Antes de la votación había una vista pública en la que se discutía la ley propuesta. En esta reunión
pública podían participar todos, ciudadanos o no, para expresar sus opiniones; de esta manera, aunque
el voto estaba estrictamente reservado a los ciudadanos, se daba oportunidad para ser oídos a amplios
sectores que pudieran tener intereses afectados por la propuesta de ley.

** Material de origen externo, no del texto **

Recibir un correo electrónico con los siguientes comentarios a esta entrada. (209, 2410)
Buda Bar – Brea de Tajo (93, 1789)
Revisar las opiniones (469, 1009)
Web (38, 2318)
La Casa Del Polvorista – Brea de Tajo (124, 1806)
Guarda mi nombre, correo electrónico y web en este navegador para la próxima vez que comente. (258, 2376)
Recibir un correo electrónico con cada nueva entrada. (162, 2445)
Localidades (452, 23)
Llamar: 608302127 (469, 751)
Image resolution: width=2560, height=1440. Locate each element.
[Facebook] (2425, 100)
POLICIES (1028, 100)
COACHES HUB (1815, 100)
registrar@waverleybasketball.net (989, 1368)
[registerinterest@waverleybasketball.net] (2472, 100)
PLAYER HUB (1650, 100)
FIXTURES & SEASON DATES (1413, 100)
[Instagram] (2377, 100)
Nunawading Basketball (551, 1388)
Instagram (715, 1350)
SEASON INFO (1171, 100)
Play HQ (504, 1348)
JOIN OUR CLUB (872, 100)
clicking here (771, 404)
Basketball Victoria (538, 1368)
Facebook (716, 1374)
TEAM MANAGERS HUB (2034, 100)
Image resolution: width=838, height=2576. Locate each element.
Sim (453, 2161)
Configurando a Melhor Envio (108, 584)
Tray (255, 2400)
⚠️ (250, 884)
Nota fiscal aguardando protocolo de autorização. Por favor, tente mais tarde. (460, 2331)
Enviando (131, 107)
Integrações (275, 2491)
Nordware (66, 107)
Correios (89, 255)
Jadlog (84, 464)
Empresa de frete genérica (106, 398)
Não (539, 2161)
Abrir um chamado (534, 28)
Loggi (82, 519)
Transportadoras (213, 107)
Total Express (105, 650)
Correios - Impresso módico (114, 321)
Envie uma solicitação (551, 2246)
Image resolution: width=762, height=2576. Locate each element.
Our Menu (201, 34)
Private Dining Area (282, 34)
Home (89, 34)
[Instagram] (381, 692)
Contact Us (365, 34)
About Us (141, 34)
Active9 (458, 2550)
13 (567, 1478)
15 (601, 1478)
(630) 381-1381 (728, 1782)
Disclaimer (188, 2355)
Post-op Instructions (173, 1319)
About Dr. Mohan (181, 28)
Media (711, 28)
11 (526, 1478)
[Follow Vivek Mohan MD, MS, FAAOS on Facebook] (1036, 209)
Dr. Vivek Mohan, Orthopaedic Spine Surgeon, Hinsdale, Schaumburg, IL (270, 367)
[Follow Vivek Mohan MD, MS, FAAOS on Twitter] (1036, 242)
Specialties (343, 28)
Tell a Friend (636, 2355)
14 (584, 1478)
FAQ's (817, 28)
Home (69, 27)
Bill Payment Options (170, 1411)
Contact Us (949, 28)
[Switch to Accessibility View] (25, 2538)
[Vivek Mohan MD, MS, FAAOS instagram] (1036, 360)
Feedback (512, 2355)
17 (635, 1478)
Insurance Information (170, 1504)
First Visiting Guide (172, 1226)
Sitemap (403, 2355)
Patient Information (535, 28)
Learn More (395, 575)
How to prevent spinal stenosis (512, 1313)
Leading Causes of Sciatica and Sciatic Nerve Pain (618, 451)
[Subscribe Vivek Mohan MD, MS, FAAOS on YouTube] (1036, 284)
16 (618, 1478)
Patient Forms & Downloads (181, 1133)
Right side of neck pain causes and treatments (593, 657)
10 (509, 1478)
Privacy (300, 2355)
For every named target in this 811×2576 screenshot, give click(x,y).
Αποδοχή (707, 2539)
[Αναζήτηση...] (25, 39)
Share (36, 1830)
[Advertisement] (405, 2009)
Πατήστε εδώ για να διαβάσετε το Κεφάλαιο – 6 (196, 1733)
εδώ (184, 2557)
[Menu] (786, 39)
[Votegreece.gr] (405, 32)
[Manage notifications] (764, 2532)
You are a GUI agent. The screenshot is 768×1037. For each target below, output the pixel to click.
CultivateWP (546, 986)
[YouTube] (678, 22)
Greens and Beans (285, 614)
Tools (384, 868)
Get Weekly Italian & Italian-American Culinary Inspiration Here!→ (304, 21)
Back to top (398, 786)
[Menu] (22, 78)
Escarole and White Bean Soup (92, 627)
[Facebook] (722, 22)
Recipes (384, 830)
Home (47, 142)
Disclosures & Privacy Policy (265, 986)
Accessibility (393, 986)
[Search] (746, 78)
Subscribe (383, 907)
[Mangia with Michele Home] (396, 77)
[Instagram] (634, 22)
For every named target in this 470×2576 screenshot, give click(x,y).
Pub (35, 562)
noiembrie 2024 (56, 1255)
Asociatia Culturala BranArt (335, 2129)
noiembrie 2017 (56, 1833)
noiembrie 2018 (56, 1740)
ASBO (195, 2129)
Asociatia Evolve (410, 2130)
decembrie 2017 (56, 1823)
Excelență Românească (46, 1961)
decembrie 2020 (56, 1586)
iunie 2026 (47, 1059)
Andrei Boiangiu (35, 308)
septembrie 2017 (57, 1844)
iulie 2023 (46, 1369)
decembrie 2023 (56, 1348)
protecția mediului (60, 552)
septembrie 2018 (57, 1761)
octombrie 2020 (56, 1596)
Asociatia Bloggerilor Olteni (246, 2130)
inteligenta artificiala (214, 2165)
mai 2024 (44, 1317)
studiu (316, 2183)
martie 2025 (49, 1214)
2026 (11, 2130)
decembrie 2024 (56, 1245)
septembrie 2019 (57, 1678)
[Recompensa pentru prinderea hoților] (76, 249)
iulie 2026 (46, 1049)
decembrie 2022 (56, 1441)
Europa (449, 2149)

En todo caso, las propuestas de ley no podían ir en contra de las llamadas «leyes sacratae». Estas leyes
eran una especie de constitución básica, que reflejaba el compromiso a que habían llegado patricios y
plebeyos en la época de tensiones y luchas entre ellos, para lograr el establecimiento de una estabilidad
político-social, compromiso que ambas partes sociales se habían juramentado solemnemente respetar,
ellos y sus descendientes. Las nuevas leyes, por tanto, sólo podían ser puestas en vigor en tanto que
armonizaran con la tradición y usos sociales aceptados.

(e) La ciudadanía romana.

Originalmente, sólo los romanos residentes en la capital gozaban de los privilegios reservados a los
ciudadanos. Posteriormente, estos derechos fueron conferidos a ciertas partes de Italia, y después, para
alentar el asentamiento de romanos en otras zonas despobladas de la península, a toda Italia. Fue
Caracalla quien otorgó el título de ciudadano romano a todos los habitantes libres del Imperio (211-217
d.C.). Antes sólo se otorgaba este título, fuera de sus poseedores estrictos, a los que habían rendido
servicios al Estado. También podía ser comprada, especialmente si se trataba de habitantes de
localidades o regiones que no habían recibido exenciones. Había ciudades que sí habían recibido
derecho a la ciudadanía romana. Ello explica que Pablo, de ascendencia judía (Fil. 3:5) fuera, sin
embargo, ciudadano romano. Claudio Lisias había pagado bien caro este título (Hch. 22.28). Al saber que
el apóstol era ciudadano romano, Lisias dio la orden de suspender los preparativos de la flagelación a
que se iba a someter a Pablo (Hch. 22:25-29). Las autoridades de Filipos hicieron azotar a Pablo y a Silas
con varas sin previo juicio: cuando los pretores supieron que los presos eran ciudadanos romanos, les
presentaron excusas y los liberaron (Hch. 16:36-38). Al apelar al emperador,

Pablo usó de su derecho (Hch. 25:11).

Las leyes que regulaban estas cuestiones eran la «Lex Valeria» y la «Lex Porcia», que decretaban que
ningún magistrado podía ordenar el encadenamiento, flagelación ni muerte de un ciudadano romano.
Este sólo podía ser ejecutado con el asentimiento del pueblo, reunido en una asamblea plenaria, y
votando por centurias. Si, a pesar de las leyes mencionadas, un magistrado o autoridad ordenaba la
flagelación de un individuo, éste sólo tenía que, decir: «Soy ciudadano romano.» La acción judicial se
suspendía de inmediato, hasta que la ciudadanía se pronunciara. Cuando el emperador vino a ejercitar
el poder supremo en lugar del pueblo, el recurso se dirigía al soberano.

Bibliografía:

Eusebio de Cesarea: «Historia Eclesiástica» (BAC, Madrid, 1973);

Green, M.: «La evangelización en la Iglesia primitiva» (Certeza, Buenos Aires, 1976);

Hyma, A., y Stanton, M.: «Streams of Civilization» (CLP, San Diego, California, 1976);

Pirenne, J.: «Historia Universal - Las grandes corrientes de la Historia» (vol. 1; Ed. Éxito, Barcelona,
1974);
Pressensé, E. de: «Histoire des trois premiers siècles de l'Église chrétienne» (Lib. de Ch. Neyrueis, París,
1868);

Tenney, M.: «Nuestro Nuevo Testamento» (Ed. Moody, Chicago, 1973).